Si el movimiento sionista hubiera demorado en aparecer, ¿habría logrado concretarse en la actualidad? No es una pregunta histórica, pero me atreveré a decir que me parece que no habría podido lograrlo. Sólo en una época en la que todas las coyundas sociales se desataron, en la que todo se hallaba en situación de inestabilidad, en la que todos los valores y todas las garantías de supervivencia parecían puestos en duda, sólo en un momento histórico como ése tuvo el sionismo la posibilidad de ser aceptado como solución real a los problemas de la hora. Por otra partel sólo en una época cuyo espíritu recalcaba la importancia de la consagración del individuo al colectivo, en la cual las esperanzas de redención total conmovían los cimientos del mundo, en la cual todos los pueblos se sacrificaban por un futuro mejor, sólo entonces pudo el sionismo reclutar las fuerzas internas de sus adherentes para crear una vanguardia activa, imprescindible para su triunfo.

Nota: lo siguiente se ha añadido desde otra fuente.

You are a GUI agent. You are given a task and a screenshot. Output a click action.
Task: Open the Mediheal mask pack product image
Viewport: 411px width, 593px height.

Hoy en día, el poder de convocatoria de los ideales colectivos se ha disipado. También el sionismo, al igual que otros "ismos", padece los achaques de la vejez: el ardor de la fe de sus creyentes se ha enfriado y su poder de convocatoria se ha debilitado enormemente. La sociedad israelí refleja el espíritu de la época de nuestros tiempos en la cultura occidental. Si Herzl dijera hoy en día "Si lo queréis, no será una leyenda", es muy posible que fuera visto como un alucinado. Pero con respecto a la primera mitad del siglo XX, cabe recordar la frase de Friedrieh Engels, quien afirmara:
"La historia es tal vez la diosa más cruel, y conduce su carruaje triunfal sobre miles de cadáveres; no sólo en tiempos de guerra, sino también en épocas de evolución económica pacífica. Nosotros, hombres y mujeres, somos lamentablemente tan necios como para no atrevemos nunca a emprender el auténtico progreso, salvo que nos veamos impulsados a ello por un sufrimiento intolerable". Parece tratarse de la descripción más adecuada de la historia del pueblo judío en el siglo XX.